The Fugitives

Sunday May 4, 2025, 1:00pm

MERA Schoolhouse, McDonald's Corners

Tickets are $30 plus fees available at TICKETS PLEASE

 

Adrian Glynn and Brendan McLeod are mature songwriters with wide interests. The lyrics in their second last album “Trench Songs” (2020) were actually written by front line solders during WW1. Essentially protest songs, often parodies of well know tunes, Adrian and Brendan wrote new melodies and arrangements to these lyrics that more readily access their emotional content. The Fugitives most recent album “No Help Coming” takes a curiously upbeat look at many of our personal preoccupations such as fraught friendships, career changes, coping mecha­nisms and romance with a subtext of creeping environmental disaster.

No Help Coming

Released in 2023

On The Fugitives' "No Help Coming" the JUNO nominated folk four-piece tie the complexities of families, partners and friendships into the climate emergency's ever present priority.
"It was really important to us that it sounded personal," says Brendan McLeod, who, alongside Adrian Glynn, wrote all the songs on the recording. The group are rounded out by violinist Carly Frey (The Coal Porters) and banjo player Chris Suen (Viper Central). Producer Tom Dobrzanski rounds out the recording team.
"'No Help Coming', to us, isn't a negative," says Glynn. "It means humanity's alone in this, but we're alone in this together."

Trench Songs

Released in 2020
Trench songs were written by frontline soldiers during WW1. Essentially protest songs, they were often parodies of well-known tunes.
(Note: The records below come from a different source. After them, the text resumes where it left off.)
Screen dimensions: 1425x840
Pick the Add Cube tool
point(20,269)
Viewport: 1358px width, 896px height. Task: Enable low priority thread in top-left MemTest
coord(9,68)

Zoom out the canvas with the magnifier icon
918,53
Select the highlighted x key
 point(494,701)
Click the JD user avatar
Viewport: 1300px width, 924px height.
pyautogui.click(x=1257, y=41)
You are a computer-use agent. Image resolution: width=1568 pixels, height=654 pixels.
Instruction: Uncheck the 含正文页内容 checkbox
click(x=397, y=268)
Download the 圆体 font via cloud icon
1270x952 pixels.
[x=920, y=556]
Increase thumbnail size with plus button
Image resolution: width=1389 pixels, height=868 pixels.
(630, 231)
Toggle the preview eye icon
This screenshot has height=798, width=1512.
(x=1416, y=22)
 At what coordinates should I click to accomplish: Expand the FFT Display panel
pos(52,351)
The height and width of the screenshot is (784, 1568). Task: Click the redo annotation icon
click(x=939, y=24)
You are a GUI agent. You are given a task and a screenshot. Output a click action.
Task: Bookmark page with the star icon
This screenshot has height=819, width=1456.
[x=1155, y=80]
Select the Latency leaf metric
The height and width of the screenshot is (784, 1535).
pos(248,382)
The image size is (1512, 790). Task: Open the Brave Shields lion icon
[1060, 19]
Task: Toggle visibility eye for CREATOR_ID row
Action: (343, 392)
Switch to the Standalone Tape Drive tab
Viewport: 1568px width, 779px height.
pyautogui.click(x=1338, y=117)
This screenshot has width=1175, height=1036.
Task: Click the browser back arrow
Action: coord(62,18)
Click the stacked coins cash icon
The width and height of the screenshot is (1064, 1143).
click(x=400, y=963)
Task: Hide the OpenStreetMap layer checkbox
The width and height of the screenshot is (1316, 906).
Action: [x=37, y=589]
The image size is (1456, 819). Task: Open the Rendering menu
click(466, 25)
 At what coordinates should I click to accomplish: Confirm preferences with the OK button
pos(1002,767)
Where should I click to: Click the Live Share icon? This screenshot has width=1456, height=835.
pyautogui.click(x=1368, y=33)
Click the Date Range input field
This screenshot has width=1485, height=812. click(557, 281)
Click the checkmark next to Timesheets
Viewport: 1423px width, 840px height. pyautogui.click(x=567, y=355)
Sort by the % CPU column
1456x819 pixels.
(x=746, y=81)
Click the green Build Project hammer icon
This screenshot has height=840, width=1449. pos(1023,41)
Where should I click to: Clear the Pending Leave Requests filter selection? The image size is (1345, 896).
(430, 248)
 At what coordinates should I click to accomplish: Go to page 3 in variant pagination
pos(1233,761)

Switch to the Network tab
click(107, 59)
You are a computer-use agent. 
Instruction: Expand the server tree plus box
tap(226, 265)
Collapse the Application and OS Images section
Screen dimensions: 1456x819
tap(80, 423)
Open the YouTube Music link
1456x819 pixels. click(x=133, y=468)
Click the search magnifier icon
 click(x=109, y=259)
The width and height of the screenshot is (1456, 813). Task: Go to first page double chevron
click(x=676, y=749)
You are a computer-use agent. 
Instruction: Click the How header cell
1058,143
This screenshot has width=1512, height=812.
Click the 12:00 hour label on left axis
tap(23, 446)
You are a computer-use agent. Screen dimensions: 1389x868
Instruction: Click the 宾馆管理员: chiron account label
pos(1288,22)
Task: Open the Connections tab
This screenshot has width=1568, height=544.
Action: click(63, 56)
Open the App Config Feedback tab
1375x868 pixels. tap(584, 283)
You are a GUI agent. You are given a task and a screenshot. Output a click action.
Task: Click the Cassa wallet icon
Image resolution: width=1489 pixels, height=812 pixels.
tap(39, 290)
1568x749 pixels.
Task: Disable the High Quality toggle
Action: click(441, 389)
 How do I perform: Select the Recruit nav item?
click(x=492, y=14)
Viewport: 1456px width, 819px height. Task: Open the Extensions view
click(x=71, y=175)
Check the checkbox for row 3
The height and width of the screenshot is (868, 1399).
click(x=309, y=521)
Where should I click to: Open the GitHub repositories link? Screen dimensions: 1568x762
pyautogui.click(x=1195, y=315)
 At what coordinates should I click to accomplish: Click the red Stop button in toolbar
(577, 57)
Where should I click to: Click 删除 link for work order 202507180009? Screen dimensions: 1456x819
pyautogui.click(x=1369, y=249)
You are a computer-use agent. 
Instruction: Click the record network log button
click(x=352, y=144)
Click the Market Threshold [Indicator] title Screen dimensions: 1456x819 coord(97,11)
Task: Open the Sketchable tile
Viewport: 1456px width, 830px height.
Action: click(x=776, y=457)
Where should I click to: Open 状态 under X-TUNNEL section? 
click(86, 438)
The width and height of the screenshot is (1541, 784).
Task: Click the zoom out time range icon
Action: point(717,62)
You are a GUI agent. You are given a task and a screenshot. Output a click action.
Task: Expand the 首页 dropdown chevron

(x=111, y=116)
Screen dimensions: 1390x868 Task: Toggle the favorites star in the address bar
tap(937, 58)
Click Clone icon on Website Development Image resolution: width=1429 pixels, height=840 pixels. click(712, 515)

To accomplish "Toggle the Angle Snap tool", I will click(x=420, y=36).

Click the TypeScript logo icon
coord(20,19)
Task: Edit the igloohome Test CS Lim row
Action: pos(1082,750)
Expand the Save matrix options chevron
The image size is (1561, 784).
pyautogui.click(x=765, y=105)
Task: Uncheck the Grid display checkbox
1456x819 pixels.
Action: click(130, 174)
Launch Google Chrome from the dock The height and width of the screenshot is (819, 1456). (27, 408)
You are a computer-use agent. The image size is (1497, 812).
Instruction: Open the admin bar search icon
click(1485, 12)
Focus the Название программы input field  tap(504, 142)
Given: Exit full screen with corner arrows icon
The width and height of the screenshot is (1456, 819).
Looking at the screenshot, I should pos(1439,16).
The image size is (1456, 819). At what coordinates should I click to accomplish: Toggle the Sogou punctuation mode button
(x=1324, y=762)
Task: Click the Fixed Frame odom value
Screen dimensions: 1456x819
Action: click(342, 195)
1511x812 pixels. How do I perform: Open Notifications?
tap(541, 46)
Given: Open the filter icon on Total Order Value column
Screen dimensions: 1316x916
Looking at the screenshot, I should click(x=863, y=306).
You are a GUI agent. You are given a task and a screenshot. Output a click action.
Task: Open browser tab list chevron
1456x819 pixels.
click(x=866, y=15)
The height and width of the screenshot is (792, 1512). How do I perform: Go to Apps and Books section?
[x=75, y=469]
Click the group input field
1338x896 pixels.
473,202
We’ve rewritten new melodies and music for these words in order to more readily access the emotional content of the lyrics, and to continue folk music’s long tradition of reshaping songs over time -- the same way soldiers reshaped these songs in the trenches. The album’s dedicated to all WW1 soldiers who wrote, played, and sang these songs. We think of them when we sing, and hope you do too.